I Never Called It Rape
- Cover of the first edition
- Author: Robin Warshaw
- Subject: Date rape
- Published: 1988
- Media type: Print (Paperback)
- Pages: 227 pp.
- ISBN: 978-0-06-092572-7
- OCLC: 797093370

= I Never Called It Rape =

1988 book by Robin Warshaw

I Never Called It Rape is a 1988 book by journalist Robin Warshaw. The book focuses on the hidden epidemic of acquaintance and date rape. The book is largely based on a nationwide study in the United States, the Ms. Magazine Campus Project on Sexual Assault. The title references the finding in the study that 73% of women whose sexual assault met the definition of rape did not identify their experience as such.
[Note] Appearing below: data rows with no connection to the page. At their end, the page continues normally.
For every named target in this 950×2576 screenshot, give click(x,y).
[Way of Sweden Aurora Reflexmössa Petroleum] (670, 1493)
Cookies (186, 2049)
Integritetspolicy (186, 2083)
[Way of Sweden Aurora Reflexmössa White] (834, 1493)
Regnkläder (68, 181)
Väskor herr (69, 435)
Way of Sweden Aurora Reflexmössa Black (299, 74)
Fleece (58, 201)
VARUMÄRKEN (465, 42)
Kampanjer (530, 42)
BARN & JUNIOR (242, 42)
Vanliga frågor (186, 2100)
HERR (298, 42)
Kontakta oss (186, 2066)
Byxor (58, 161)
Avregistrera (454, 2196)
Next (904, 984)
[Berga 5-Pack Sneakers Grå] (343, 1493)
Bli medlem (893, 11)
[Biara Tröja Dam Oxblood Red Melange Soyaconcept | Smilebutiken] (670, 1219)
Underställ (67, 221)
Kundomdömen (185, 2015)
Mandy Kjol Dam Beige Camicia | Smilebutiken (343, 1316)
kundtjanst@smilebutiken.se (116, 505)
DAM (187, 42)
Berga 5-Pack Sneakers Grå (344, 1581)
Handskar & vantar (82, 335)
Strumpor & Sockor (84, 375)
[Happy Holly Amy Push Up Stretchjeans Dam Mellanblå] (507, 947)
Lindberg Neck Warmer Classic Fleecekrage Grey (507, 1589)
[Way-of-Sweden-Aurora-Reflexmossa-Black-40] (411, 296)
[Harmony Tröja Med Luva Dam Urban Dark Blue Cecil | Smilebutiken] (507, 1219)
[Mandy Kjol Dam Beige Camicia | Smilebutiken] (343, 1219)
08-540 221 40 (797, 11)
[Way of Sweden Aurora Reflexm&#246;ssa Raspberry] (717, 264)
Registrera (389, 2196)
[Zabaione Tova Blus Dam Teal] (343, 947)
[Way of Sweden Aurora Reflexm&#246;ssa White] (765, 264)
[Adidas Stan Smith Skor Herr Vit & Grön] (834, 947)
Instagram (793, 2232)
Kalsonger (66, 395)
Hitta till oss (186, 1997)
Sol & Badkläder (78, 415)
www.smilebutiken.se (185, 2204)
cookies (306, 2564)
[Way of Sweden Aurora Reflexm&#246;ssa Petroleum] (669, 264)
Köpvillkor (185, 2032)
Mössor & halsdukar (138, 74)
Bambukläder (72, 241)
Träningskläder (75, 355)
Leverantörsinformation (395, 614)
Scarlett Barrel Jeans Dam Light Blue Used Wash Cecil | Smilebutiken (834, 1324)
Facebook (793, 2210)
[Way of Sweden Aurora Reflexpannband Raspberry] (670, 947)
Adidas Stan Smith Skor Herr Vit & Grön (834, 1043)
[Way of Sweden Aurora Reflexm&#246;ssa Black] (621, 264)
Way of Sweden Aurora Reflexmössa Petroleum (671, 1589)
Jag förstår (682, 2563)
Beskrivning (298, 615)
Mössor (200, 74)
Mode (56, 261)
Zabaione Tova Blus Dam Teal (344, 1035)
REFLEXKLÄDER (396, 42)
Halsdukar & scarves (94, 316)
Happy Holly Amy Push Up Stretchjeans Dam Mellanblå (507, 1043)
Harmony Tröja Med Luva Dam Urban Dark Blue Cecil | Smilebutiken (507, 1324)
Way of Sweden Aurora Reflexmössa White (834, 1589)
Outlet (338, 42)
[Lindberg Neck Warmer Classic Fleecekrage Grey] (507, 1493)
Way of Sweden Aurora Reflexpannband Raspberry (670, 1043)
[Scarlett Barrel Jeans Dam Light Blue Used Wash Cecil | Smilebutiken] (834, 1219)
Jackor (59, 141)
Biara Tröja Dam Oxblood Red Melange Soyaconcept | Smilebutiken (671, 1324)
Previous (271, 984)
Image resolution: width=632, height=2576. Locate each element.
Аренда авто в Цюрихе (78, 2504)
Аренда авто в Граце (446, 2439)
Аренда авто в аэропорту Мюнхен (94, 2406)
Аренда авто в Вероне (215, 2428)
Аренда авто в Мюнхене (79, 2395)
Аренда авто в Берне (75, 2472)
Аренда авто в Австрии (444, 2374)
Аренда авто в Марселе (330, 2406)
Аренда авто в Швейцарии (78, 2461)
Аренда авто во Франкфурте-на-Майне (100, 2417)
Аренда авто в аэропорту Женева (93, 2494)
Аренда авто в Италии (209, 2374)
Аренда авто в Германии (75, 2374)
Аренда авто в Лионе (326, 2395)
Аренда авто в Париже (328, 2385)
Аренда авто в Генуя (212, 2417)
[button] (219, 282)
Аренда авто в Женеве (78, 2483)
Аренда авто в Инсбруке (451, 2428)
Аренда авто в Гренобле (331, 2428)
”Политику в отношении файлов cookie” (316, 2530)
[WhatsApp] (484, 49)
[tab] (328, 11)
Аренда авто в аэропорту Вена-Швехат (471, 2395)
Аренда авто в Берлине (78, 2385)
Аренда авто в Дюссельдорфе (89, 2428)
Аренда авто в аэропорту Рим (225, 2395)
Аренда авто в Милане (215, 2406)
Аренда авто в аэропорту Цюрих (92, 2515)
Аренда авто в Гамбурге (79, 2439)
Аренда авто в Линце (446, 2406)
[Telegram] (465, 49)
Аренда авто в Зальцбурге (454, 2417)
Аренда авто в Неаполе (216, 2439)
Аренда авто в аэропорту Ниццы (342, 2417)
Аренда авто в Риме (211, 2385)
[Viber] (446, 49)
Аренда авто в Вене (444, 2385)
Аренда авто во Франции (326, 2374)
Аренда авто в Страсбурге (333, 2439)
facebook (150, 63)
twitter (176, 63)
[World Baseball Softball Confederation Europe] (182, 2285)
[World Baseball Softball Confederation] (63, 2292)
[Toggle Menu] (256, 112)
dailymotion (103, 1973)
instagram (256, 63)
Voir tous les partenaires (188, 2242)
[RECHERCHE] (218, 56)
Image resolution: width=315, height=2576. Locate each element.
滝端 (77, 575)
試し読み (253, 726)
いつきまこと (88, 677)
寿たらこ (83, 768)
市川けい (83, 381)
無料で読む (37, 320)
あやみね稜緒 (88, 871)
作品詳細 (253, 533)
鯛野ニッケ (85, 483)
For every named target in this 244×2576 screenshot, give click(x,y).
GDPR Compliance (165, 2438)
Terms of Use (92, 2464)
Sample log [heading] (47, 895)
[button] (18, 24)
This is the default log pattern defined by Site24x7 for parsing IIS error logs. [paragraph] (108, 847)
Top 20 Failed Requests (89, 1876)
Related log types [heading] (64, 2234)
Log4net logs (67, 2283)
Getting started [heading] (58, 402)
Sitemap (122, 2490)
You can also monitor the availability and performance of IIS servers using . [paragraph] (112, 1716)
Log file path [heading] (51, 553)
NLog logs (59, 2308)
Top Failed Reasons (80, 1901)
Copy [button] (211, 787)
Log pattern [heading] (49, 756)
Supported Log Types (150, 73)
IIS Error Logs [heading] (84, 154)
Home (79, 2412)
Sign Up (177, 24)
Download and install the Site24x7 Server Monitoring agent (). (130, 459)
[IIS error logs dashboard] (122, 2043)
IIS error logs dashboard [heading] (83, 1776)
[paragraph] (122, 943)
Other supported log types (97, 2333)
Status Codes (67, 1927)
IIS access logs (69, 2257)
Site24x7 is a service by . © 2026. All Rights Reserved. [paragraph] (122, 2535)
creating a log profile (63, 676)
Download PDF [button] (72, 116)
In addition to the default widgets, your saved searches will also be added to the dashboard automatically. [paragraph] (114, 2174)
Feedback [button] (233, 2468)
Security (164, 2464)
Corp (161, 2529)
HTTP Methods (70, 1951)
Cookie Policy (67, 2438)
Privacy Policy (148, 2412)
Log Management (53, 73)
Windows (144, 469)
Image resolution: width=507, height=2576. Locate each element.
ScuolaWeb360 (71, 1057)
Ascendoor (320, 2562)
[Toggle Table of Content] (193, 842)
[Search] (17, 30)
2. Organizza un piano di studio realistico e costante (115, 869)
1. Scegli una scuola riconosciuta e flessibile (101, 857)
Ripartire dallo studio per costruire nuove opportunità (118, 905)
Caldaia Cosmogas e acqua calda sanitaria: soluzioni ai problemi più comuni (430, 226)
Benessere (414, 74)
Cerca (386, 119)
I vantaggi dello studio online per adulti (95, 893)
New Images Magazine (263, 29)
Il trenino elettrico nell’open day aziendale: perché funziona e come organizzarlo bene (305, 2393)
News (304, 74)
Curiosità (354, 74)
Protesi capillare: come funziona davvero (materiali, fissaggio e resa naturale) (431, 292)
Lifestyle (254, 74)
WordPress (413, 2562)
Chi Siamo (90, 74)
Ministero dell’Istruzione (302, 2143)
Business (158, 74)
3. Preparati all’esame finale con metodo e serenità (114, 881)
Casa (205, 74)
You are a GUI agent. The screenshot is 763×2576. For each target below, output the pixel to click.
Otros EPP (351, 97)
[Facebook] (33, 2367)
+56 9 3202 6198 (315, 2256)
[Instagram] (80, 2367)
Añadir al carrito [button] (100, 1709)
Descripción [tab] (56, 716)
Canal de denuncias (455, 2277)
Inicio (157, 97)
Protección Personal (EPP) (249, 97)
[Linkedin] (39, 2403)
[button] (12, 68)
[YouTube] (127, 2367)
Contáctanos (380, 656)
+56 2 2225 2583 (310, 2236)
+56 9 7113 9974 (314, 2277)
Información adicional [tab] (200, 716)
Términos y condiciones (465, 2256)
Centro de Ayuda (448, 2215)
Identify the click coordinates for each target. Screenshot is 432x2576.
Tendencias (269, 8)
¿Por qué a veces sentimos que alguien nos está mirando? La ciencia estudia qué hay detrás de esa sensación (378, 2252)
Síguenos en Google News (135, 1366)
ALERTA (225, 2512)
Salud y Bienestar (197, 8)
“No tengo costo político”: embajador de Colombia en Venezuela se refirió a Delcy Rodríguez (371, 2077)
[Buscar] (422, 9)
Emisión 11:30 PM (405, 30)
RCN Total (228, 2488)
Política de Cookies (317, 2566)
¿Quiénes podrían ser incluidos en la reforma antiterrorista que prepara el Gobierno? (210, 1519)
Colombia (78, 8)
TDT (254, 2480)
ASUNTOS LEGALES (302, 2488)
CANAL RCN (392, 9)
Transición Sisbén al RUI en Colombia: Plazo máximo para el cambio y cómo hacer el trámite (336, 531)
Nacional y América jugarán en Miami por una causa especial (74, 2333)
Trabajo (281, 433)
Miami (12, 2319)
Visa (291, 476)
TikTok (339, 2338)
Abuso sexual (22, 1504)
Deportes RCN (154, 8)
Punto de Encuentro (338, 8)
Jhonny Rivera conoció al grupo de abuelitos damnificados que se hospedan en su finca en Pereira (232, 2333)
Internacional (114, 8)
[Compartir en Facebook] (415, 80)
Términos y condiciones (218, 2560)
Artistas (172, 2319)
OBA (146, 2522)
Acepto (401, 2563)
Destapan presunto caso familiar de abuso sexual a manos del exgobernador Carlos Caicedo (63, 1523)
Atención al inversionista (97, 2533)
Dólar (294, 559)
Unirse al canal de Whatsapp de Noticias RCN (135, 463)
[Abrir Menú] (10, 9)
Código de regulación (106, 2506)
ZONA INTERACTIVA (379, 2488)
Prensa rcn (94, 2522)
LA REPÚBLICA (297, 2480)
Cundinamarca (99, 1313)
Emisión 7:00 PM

The study of acquaintance rape on college campuses funded by the National Institute for Mental Health formed the basis for Warshaw's book, which is subtitled The Ms. Report on Recognizing, Fighting, and Surviving Date and Acquaintance Rape. The study was conducted by Ms. magazine and psychologist Mary P. Koss. They found that one in four women respondents had experienced rape or attempted rape, that 84% of survivors knew their attackers, and that 57% of the rapes occurred during dates. Warshaw also draws on scholarly studies and first-person accounts in her analysis. She interviewed and corresponded with 150 women for the book.

Warshaw finds that there is little to differentiate rapists from non-rapists and victims from non-victims. She stresses that men, learning institutions, families, and other social institutions must share in the responsibility for changing societal attitudes towards rape.

==Reception==
In a review in Feminist Teacher, Ann Goetting found the book to be "a thorough, practical, and highly effective presentation of the social dynamics and consequences of acquaintance-rape among college students."

Katie Roiphe, in her 1993 book The Morning After, questioned whether one in four women are victims of rape, writing "If I were really standing in the middle of an epidemic, a crisis, if 25 percent of my female friends were being raped, wouldn't I know it?"